Work to be completed: Lay out the data below as a two-column CSV with the header names "query" and "coordinates", one row per answer, so each answer gets its own row with the text leading up to it. Put each field in double quotes, replace line breaks with spaces, and leave out the pictures.

Records:
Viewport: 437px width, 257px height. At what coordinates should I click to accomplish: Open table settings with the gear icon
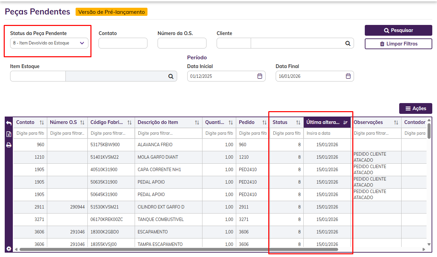point(9,249)
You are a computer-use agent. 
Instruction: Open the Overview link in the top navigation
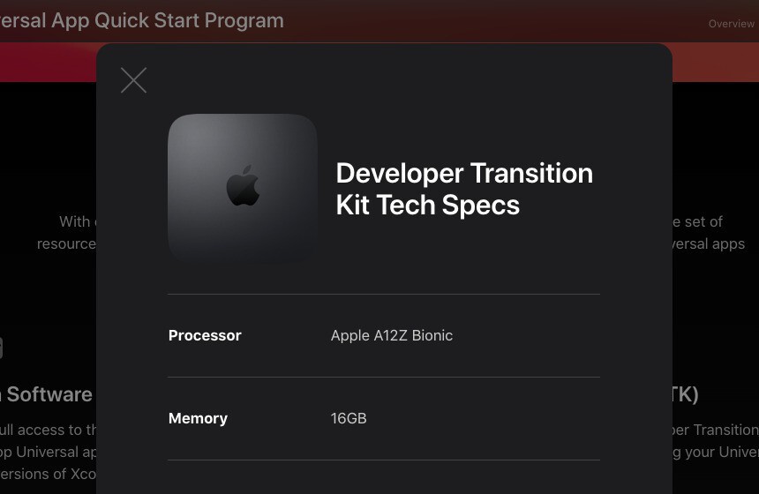[x=731, y=24]
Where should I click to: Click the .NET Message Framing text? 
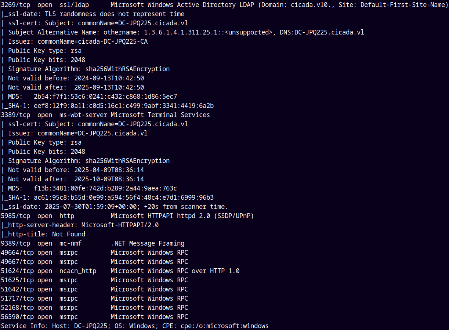[x=148, y=243]
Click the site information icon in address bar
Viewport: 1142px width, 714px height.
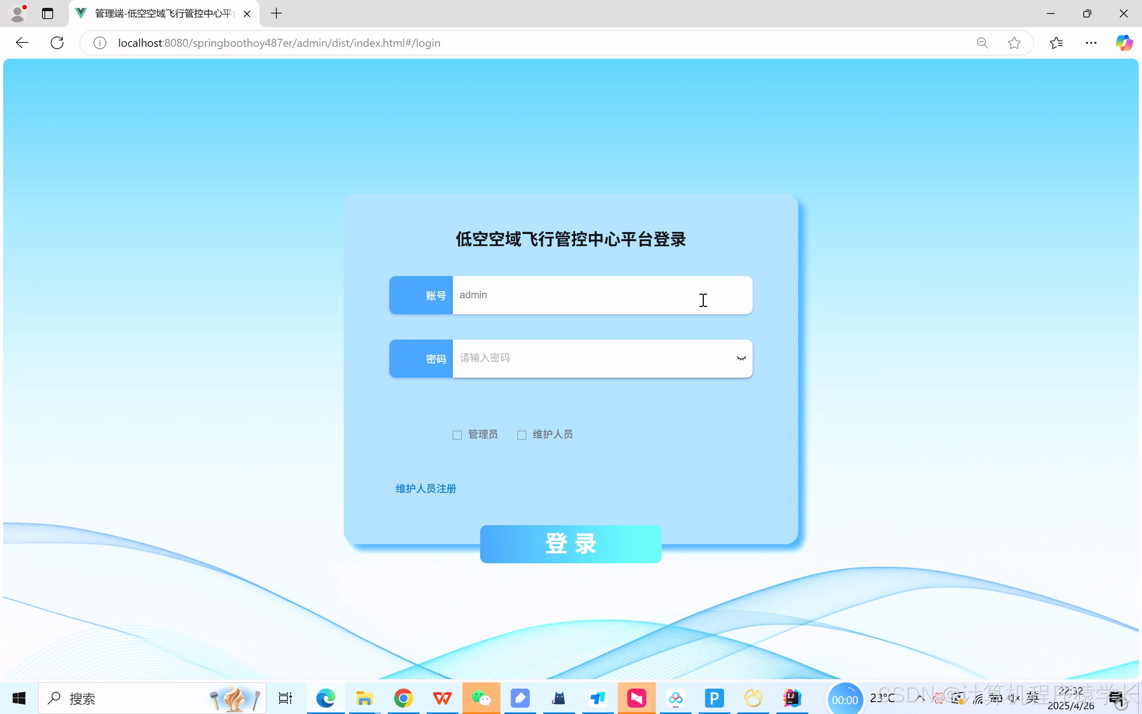point(100,43)
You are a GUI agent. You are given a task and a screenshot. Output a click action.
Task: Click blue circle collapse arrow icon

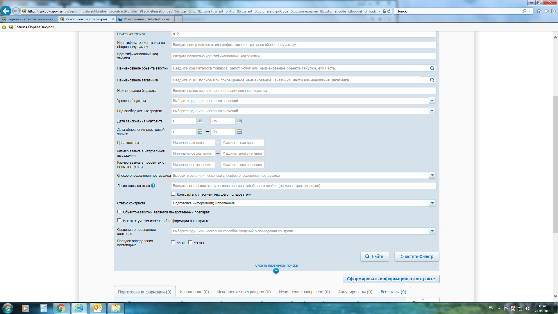[276, 271]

The response:
query,coordinates
"Viewport: 437px width, 257px height. At what coordinates should I click to accomplish: Open table settings with the gear icon","point(9,249)"
"You are a computer-use agent. Instruction: Open the Overview link in the top navigation","[x=731, y=24]"
"Where should I click to: Click the .NET Message Framing text?","[x=148, y=243]"
"Click the site information icon in address bar Viewport: 1142px width, 714px height.","point(100,43)"
"You are a GUI agent. You are given a task and a screenshot. Output a click action. Task: Click blue circle collapse arrow icon","[276, 271]"